Introduction

• Roberto Frezzotti (Univ. & INFN Roma Tor Vergata)

Room: Aula Gismondi

Final Results from the Muon g-2 Experiment at Fermilab

• Matteo Sorbara (Univ. & INFN Roma Tor Vergata)

Room: Aula Gismondi The Muon g-2 experiment at Fermilab has recently published the final measurement of the muon anomalous magnetic moment, reaching an unprecedented precision of 127 parts per billion (ppb), well below the original design goal of 140 ppb. This result serves as a critical reference point for theory, placing a benchmark to probe the Standard Model. The experiment is based on the precise determination of the anomalous spin precession frequency of muons in a magnetic field, extracted from the time distribution of decay positrons recorded by 24 electromagnetic calorimeters placed around a 14 m diameter storage ring.
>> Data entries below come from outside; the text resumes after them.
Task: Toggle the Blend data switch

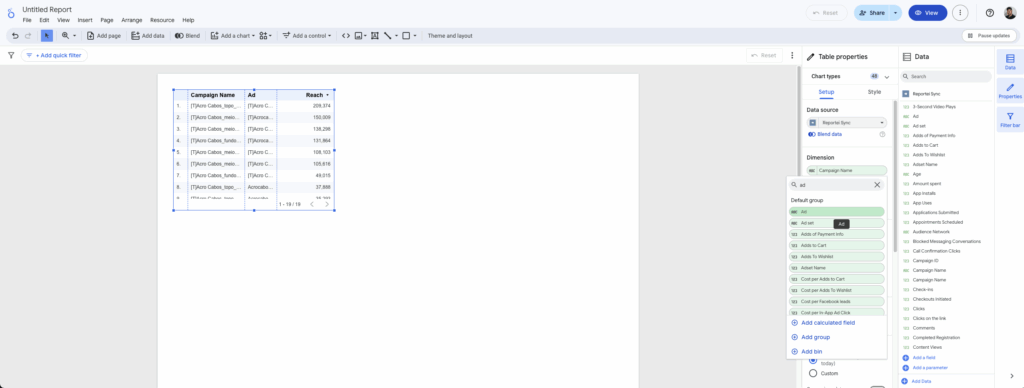Action: [812, 134]
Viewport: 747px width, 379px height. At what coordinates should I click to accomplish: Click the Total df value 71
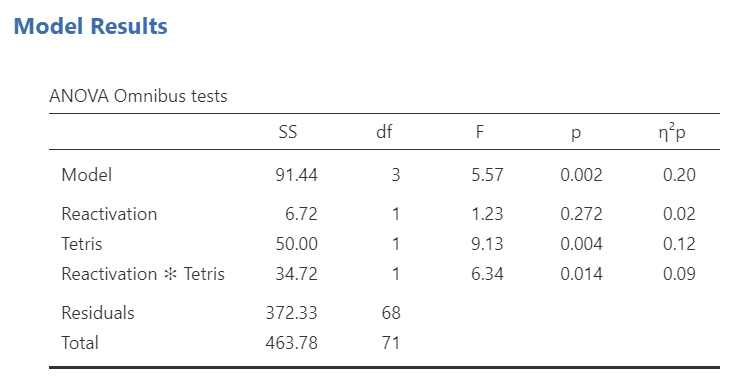pos(391,343)
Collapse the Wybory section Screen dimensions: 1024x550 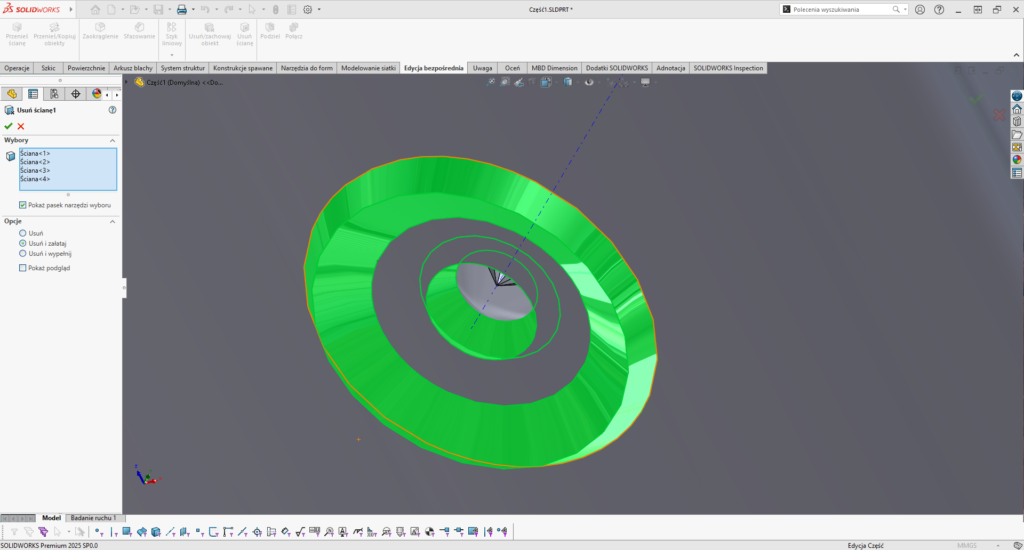[113, 140]
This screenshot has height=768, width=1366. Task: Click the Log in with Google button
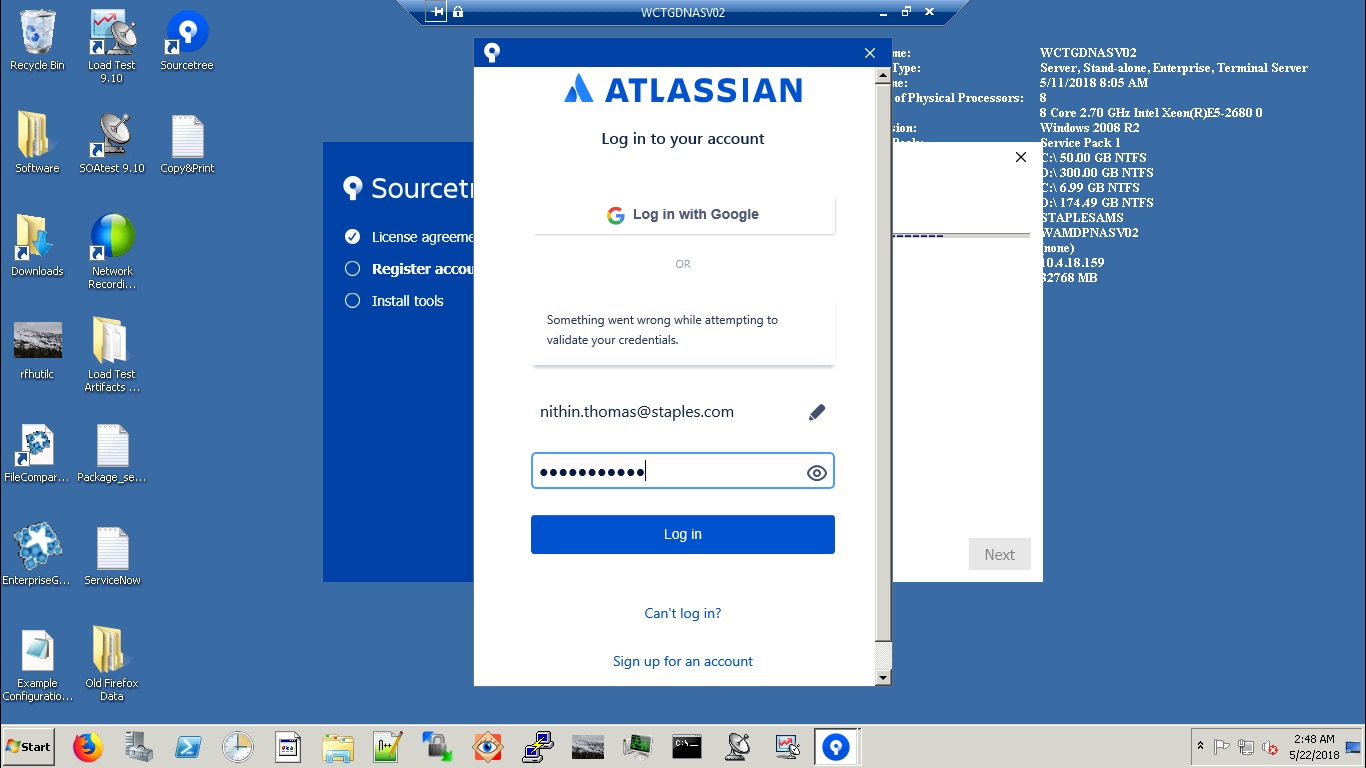tap(682, 214)
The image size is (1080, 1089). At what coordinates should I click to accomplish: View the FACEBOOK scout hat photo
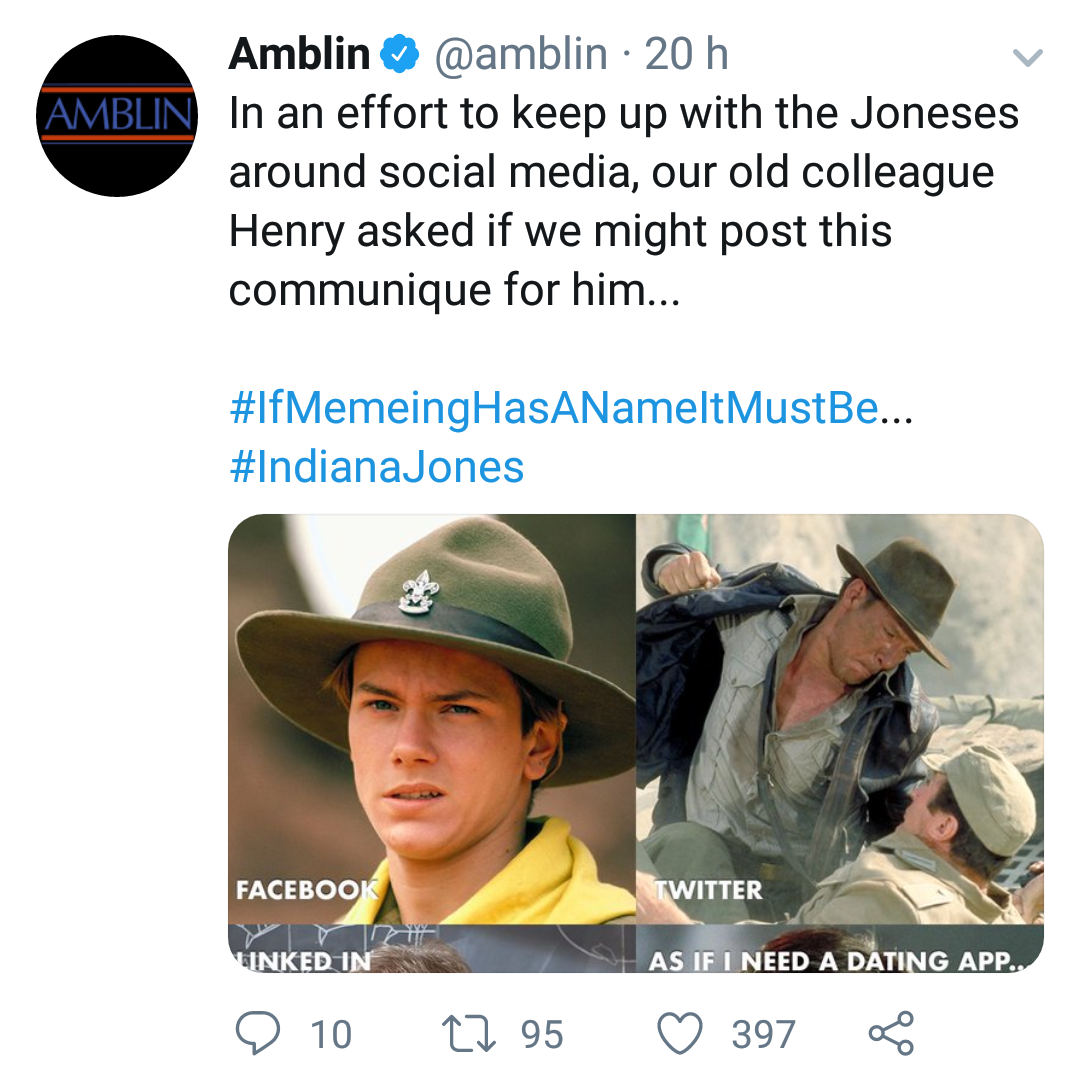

Equally crucial is the precise knowledge of the storage ring magnetic field and of the beam’s spatial and temporal distribution. The result presented in this talk is based on the full dataset collected between 2018 and 2023. I will present the result and discuss the experimental technique, the analysis details and the control of systematic effects that were decisive in achieving the final precision.

The HVP contribution to the Muon g-2 in the SM from lattice QCD

• Giuseppe Gagliardi (Univ. & INFN Roma Tre)

Room: Aula Gismondi The Muon g-2 Collaboration has recently measured the anomalous magnetic moment of the muon, $a_\mu$, with an unprecedented precision of about 0.13 ppm. To fully exploit this remarkable achievement, theoretical predictions must reach a comparable level of accuracy. A major challenge arises from the leading hadronic vacuum polarization (HVP) contribution, which needs to be determined with sub-percent precision. In this talk, I will discuss the latest lattice results for this contribution to $a_\mu$ evaluated "ab initio" in the Standard Model (SM) and also give an update on the ongoing calculations carried out by the Extended Twisted Mass Collaboration (ETMC).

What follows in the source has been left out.